‘The Machine’ directed by Adolfo Mena Cejas: Why you need to see it
The Machine is a short film directed by award-winning director Adolfo Mena Cejas. The story follows Lázara Carvajal, a woman who has won the American Visa Lottery. She has always dreamed of living in the United States. She wants a house with a pool, an electric coffee maker, and a yellow bus to pick her child up for school. Her husband on the other hand has embraced the difficulties of Cuba. Tensions between the two swell when the phone call announcing their lottery win comes in.
Adolfo Mena Cejas has won multiple awards for directing and scriptwriting short films all around the world including the Best Narrative Short Film Award at the London Eye International Film Festival and the Best Short film of 2014 at the Cinematographic Press Association of Cuba.
In regard to the film The Machine, Cejas says, “To stay or to leave the island is the ¨to be or not to be¨ for the majority of Cubans. This was my dilemma and I eventually migrated to the United States. I still don’t have an answer even after directing “The Machine¨. I hope, however, that this film will connect with many people who, like me, are searching for answers to life’s most essential questions about happiness, belonging, and sense of place”.
Adolfo Mena Cejas goes on to say, “It was very important for me to make this short film because it was my last step before starting to produce my first feature film. By having the public participate in this family story, which is Cuban, personal, and universal at the same time, I hoped to move them and include them in the deeply human search for happiness.”
This short film, which is deeply personal to Cejas and extremely relatable to so many people, is worthy of a watch in order to understand the experiences of those around you and gain a deeper understanding of the world.
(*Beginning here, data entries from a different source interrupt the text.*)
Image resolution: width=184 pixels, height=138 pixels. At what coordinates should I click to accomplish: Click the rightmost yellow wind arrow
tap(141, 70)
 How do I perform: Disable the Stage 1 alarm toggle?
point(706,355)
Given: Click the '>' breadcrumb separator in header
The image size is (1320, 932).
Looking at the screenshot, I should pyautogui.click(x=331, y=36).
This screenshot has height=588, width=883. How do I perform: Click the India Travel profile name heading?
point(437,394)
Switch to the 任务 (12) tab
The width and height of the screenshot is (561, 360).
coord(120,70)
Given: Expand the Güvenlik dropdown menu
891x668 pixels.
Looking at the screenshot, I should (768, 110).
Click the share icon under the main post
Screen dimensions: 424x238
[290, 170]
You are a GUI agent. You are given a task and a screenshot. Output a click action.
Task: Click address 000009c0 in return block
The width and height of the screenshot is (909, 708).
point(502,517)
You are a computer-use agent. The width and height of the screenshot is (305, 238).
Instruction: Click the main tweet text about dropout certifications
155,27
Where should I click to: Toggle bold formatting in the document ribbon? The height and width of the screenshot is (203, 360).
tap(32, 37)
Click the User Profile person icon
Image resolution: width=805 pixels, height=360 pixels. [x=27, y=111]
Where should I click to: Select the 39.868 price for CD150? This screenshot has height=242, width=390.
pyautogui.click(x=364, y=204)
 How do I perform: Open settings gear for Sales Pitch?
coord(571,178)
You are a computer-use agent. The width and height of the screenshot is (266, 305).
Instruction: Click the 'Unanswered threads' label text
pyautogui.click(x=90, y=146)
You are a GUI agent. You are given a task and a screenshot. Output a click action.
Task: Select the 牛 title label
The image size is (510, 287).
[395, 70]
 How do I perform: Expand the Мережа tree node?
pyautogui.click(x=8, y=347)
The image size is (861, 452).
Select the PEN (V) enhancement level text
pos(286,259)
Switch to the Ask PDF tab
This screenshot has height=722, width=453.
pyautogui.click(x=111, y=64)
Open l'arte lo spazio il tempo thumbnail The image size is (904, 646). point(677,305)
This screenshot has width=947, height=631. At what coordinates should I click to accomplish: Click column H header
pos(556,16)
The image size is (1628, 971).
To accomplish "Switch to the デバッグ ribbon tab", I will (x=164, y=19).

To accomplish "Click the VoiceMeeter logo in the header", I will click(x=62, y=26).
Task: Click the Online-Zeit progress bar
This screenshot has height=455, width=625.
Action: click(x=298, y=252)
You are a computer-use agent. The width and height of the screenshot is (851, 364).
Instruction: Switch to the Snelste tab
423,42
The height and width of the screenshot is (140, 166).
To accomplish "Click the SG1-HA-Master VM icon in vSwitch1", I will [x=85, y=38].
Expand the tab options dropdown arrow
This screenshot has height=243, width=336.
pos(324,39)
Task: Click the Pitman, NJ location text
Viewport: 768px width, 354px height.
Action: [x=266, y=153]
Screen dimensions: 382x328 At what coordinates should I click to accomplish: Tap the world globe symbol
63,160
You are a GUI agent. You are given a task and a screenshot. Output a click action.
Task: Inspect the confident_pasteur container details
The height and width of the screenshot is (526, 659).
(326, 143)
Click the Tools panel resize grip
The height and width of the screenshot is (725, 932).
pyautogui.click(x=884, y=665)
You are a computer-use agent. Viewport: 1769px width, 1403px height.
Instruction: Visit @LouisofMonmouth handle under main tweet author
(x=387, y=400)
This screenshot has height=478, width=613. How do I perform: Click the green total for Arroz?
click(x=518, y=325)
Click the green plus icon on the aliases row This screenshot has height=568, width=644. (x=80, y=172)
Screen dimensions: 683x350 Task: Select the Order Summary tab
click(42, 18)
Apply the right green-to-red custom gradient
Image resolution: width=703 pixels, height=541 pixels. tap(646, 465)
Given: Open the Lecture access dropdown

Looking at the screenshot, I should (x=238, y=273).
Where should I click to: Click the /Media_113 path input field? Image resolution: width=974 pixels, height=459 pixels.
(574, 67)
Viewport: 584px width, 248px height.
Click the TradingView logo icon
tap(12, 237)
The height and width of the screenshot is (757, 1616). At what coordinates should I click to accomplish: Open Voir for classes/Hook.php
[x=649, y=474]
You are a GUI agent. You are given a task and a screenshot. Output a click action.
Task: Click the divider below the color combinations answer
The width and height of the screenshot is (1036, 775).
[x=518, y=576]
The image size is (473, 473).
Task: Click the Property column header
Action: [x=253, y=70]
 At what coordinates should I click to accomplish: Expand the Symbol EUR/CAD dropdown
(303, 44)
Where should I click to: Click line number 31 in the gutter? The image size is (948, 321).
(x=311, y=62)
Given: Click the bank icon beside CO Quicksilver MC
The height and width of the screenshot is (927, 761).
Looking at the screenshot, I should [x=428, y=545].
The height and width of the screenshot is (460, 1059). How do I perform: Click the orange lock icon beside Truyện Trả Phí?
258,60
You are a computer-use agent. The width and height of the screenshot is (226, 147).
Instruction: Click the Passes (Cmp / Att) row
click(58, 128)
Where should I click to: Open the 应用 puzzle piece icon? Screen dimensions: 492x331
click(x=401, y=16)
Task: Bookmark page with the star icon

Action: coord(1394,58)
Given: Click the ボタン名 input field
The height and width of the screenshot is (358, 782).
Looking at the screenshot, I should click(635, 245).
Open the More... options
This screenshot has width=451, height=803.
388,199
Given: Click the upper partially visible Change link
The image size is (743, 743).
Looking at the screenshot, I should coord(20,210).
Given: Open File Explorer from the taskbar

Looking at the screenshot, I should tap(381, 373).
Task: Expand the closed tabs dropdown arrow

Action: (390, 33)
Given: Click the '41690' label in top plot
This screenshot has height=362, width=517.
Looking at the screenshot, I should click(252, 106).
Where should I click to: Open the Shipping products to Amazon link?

Or, if you perhaps can relate to this film yourself, then this movie is most definitely for you.
Cejas describes The Machine and its story as being about, “Family unity and the complicated intersection of love for ourselves and our love for others are ways to dialogue about and provide an outlet for the essential ¨to be or not to be¨, or at the very least try to provide a response that could make our lives better”.